▸ Exercise
Would you please give all the lines below again, exactly as they stand?

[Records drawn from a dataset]
- Opening Delimiter -
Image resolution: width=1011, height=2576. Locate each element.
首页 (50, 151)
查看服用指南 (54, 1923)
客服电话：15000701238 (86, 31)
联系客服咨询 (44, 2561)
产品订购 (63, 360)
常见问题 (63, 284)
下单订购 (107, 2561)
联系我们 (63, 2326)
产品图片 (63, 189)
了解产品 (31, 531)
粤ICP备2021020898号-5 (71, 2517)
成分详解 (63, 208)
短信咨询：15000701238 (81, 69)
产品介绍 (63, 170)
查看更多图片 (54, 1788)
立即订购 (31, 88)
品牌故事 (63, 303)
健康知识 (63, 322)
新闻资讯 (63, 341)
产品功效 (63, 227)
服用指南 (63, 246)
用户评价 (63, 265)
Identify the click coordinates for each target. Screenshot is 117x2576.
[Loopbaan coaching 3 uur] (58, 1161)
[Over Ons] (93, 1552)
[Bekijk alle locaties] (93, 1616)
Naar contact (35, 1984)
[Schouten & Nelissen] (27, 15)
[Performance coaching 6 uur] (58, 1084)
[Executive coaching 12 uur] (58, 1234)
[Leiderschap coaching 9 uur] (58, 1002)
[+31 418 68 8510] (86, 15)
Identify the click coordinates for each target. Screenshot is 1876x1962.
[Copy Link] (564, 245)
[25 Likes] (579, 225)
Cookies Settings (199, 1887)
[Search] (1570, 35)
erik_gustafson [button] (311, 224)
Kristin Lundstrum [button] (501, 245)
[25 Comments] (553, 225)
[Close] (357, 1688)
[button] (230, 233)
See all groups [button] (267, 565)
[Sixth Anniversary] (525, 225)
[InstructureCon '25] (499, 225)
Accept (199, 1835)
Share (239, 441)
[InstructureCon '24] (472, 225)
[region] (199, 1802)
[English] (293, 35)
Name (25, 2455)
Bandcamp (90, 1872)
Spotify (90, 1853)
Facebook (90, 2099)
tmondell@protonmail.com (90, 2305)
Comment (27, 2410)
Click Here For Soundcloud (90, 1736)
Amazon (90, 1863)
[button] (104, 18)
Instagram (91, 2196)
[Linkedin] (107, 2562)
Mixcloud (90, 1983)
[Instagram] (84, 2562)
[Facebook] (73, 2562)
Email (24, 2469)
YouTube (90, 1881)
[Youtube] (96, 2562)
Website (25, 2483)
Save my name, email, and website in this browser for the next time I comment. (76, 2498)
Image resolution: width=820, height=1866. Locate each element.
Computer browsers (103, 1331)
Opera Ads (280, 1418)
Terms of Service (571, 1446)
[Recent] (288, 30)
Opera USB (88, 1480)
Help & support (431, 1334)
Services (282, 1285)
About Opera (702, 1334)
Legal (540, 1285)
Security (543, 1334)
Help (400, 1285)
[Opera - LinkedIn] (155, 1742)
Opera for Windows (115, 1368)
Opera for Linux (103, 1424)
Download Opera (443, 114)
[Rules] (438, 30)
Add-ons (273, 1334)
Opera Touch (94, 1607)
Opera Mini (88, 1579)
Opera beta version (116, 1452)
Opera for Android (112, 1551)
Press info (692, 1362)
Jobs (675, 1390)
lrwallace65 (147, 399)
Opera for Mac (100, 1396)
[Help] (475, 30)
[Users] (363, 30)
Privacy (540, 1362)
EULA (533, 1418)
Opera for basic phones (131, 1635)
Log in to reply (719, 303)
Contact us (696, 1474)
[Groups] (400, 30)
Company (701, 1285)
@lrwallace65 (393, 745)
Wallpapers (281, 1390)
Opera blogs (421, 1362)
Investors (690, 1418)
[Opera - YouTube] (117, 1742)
- Closing Delimiter -
▸ Answer space
Image resolution: width=1011, height=2576. Locate each element.
首页 (50, 151)
查看服用指南 (54, 1923)
客服电话：15000701238 (86, 31)
联系客服咨询 (44, 2561)
产品订购 (63, 360)
常见问题 (63, 284)
下单订购 (107, 2561)
联系我们 (63, 2326)
产品图片 (63, 189)
了解产品 (31, 531)
粤ICP备2021020898号-5 (71, 2517)
成分详解 (63, 208)
短信咨询：15000701238 (81, 69)
产品介绍 (63, 170)
查看更多图片 (54, 1788)
立即订购 (31, 88)
品牌故事 (63, 303)
健康知识 (63, 322)
新闻资讯 (63, 341)
产品功效 (63, 227)
服用指南 (63, 246)
用户评价 (63, 265)
Identify the click coordinates for each target. Screenshot is 117x2576.
[Loopbaan coaching 3 uur] (58, 1161)
[Over Ons] (93, 1552)
[Bekijk alle locaties] (93, 1616)
Naar contact (35, 1984)
[Schouten & Nelissen] (27, 15)
[Performance coaching 6 uur] (58, 1084)
[Executive coaching 12 uur] (58, 1234)
[Leiderschap coaching 9 uur] (58, 1002)
[+31 418 68 8510] (86, 15)
Identify the click coordinates for each target. Screenshot is 1876x1962.
[Copy Link] (564, 245)
[25 Likes] (579, 225)
Cookies Settings (199, 1887)
[Search] (1570, 35)
erik_gustafson [button] (311, 224)
Kristin Lundstrum [button] (501, 245)
[25 Comments] (553, 225)
[Close] (357, 1688)
[button] (230, 233)
See all groups [button] (267, 565)
[Sixth Anniversary] (525, 225)
[InstructureCon '25] (499, 225)
Accept (199, 1835)
Share (239, 441)
[InstructureCon '24] (472, 225)
[region] (199, 1802)
[English] (293, 35)
Name (25, 2455)
Bandcamp (90, 1872)
Spotify (90, 1853)
Facebook (90, 2099)
tmondell@protonmail.com (90, 2305)
Comment (27, 2410)
Click Here For Soundcloud (90, 1736)
Amazon (90, 1863)
[button] (104, 18)
Instagram (91, 2196)
[Linkedin] (107, 2562)
Mixcloud (90, 1983)
[Instagram] (84, 2562)
[Facebook] (73, 2562)
Email (24, 2469)
YouTube (90, 1881)
[Youtube] (96, 2562)
Website (25, 2483)
Save my name, email, and website in this browser for the next time I comment. (76, 2498)
Image resolution: width=820, height=1866. Locate each element.
Computer browsers (103, 1331)
Opera Ads (280, 1418)
Terms of Service (571, 1446)
[Recent] (288, 30)
Opera USB (88, 1480)
Help & support (431, 1334)
Services (282, 1285)
About Opera (702, 1334)
Legal (540, 1285)
Security (543, 1334)
Help (400, 1285)
[Opera - LinkedIn] (155, 1742)
Opera for Windows (115, 1368)
Opera for Linux (103, 1424)
Download Opera (443, 114)
[Rules] (438, 30)
Add-ons (273, 1334)
Opera Touch (94, 1607)
Opera Mini (88, 1579)
Opera beta version (116, 1452)
Opera for Android (112, 1551)
Press info (692, 1362)
Jobs (675, 1390)
lrwallace65 (147, 399)
Opera for Mac (100, 1396)
[Help] (475, 30)
[Users] (363, 30)
Privacy (540, 1362)
EULA (533, 1418)
Opera for basic phones (131, 1635)
Log in to reply (719, 303)
Contact us (696, 1474)
[Groups] (400, 30)
Company (701, 1285)
@lrwallace65 (393, 745)
Wallpapers (281, 1390)
Opera blogs (421, 1362)
Investors (690, 1418)
[Opera - YouTube] (117, 1742)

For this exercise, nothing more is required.